A Coastal Walk from Otterton
One of my favourite shorter walks is the several miles of coastline between Ladram Bay and the mouth of the River Otter in east Devon, returning along the banks of the Otter to the attractive village of Otterton. Probably no more than seven miles in total, but with some glorious changes of scenery. If you are driving you can park free by Otterton village green if you get there first thing in the morning, which happens to be the best time to do this cracking ramble.
Walking up the village street, you fork left at the top – the lane leading to Sidmouth – and just past the bus turning bay a footpath heads uphill to the right. This used to be quite a wide green lane, but is now a narrower path. At the top of the first slope, it turns briefly to the left, then hard right uphill along the edge of a field. This is a good viewpoint, offering wide vistas over the east Devon heathlands, with the Iron Age hill fort of Woodbury Castle in the distance in one direction, and Mutter’s Moor and Peak Hill above Sidmouth in the other. At the head of the field, the path becomes enclosed again, exiting on to a country lane. Turn left along this for just a few yards, then right on to an unsurfaced track. Head along this, past a couple of modern houses to the next road junction, with some farm cottages nearby.
Turn left here and follow the lane and then path until the South West Coastal Path is reached. Then it is just a question of turning right through a shooting gate and following the coast path until the estuary of the River Otter is reached, with the genteel resort of Budleigh Salterton on the far bank. Along the way you pass the ruins of a World War II weapons training building, an evocative reminder of Britain in the front line. Brandy Head itself tells us that this was very much a smuggling coast, used by the famous smuggler Jack Rattenbury of Beer, and Ambrose Stapleton, the smuggling vicar of nearby East Budleigh.

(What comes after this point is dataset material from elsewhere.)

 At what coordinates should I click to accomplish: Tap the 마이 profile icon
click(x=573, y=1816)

The coast path winds inland above the estuary of the River Otter, before coming out on to a lane, by the entrance to a farm. Keep left, crossing the river at White Bridge. There are usually fish to see in its waters, and a great deal of water fowl at the right times of the year. Just after the bridge, turn right through a gate and follow the river upstream all the way to Otterton.

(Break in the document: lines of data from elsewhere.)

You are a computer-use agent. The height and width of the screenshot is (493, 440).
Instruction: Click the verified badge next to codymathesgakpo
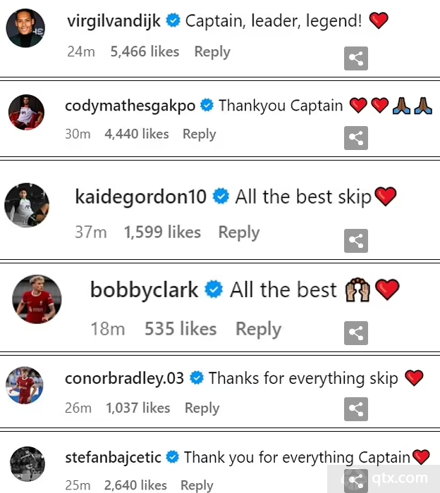(207, 106)
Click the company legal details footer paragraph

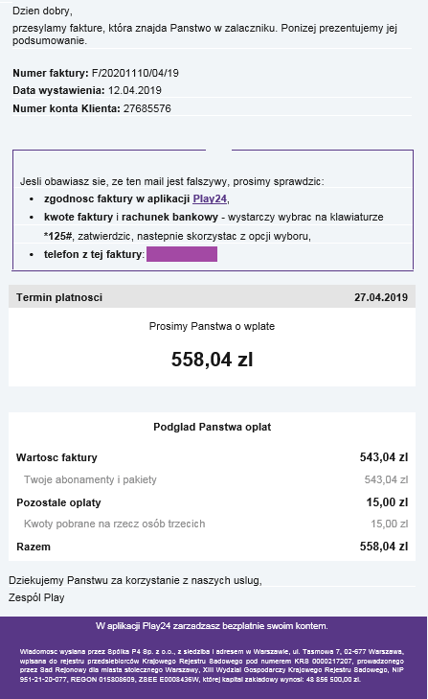pyautogui.click(x=212, y=665)
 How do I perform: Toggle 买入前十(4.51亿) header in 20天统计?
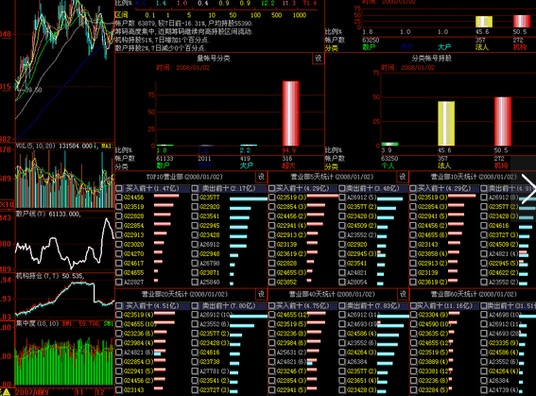pos(119,306)
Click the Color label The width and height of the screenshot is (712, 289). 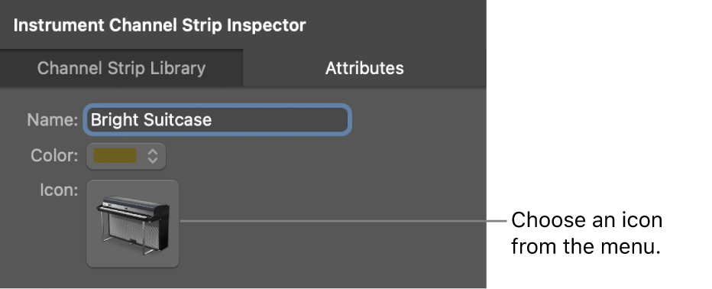54,156
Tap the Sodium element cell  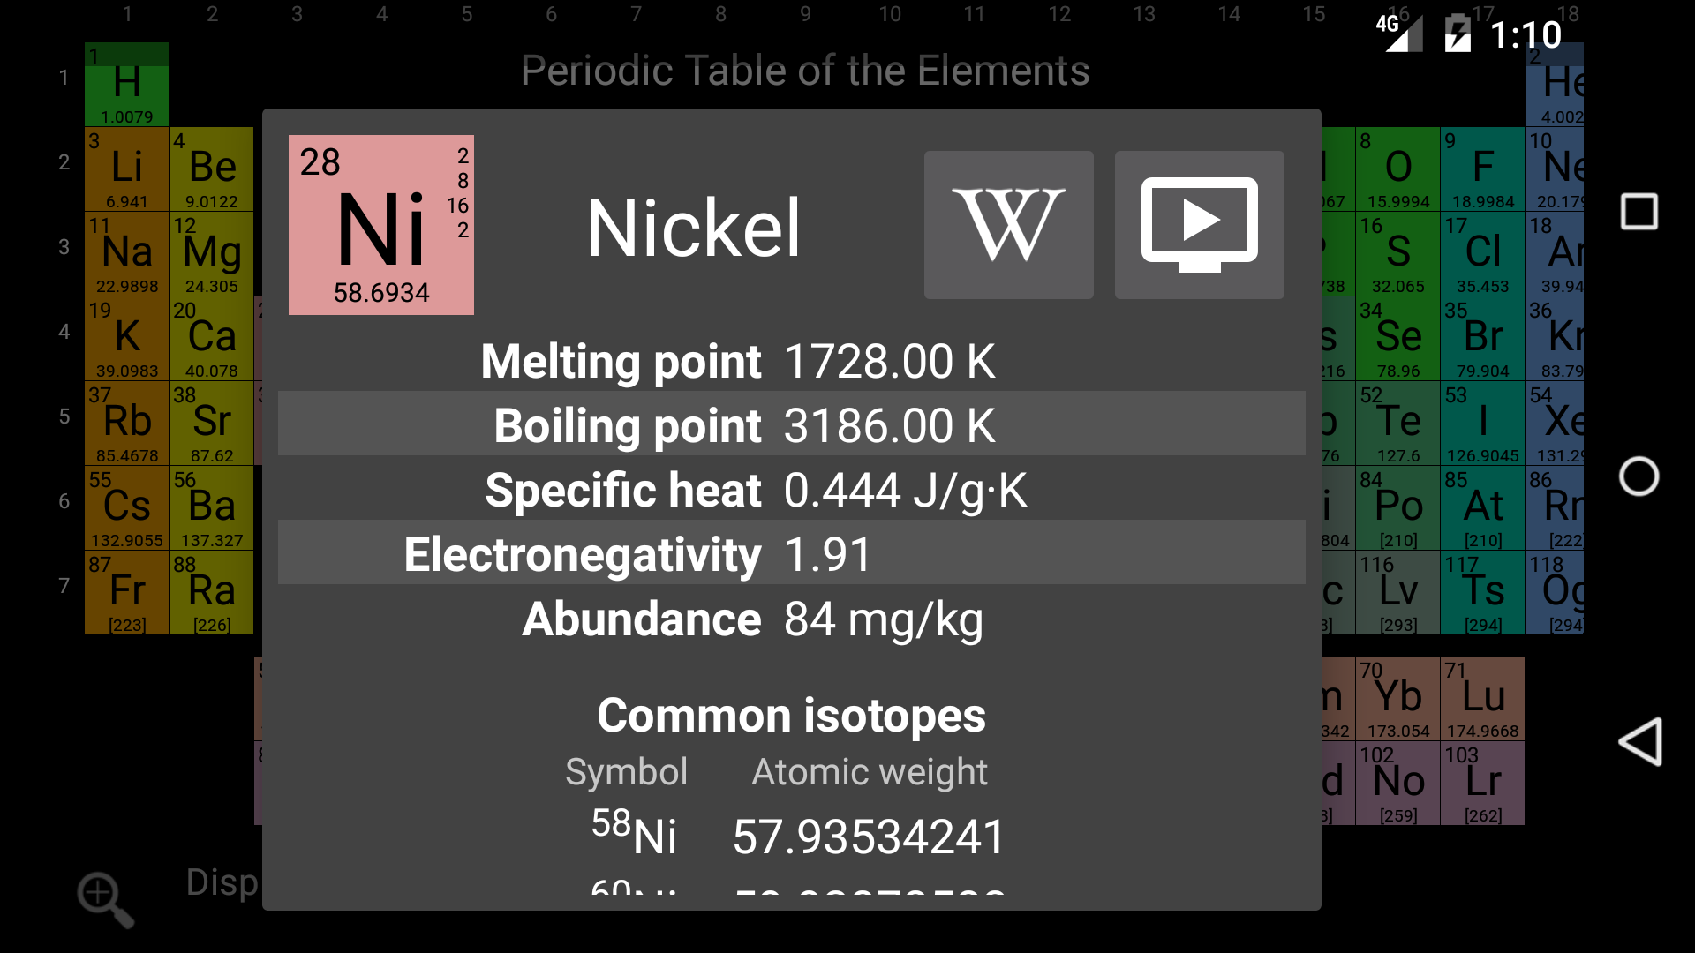[x=127, y=254]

Not many centuries ago, the Otter was navigable all the way up to the old port of Budley Haven, below the present East Budleigh. The young Walter Raleigh, who was born not far away, probably encountered his first-going ships here.
I always find this a delightful walk and have completed it in all seasons of the year and even at night. It is best done on windless days as otherwise you will battle in exposed places against prevailing south westerly’s. There is usually a lot of birds to see and there is a hide by the Otter estuary. Enjoy!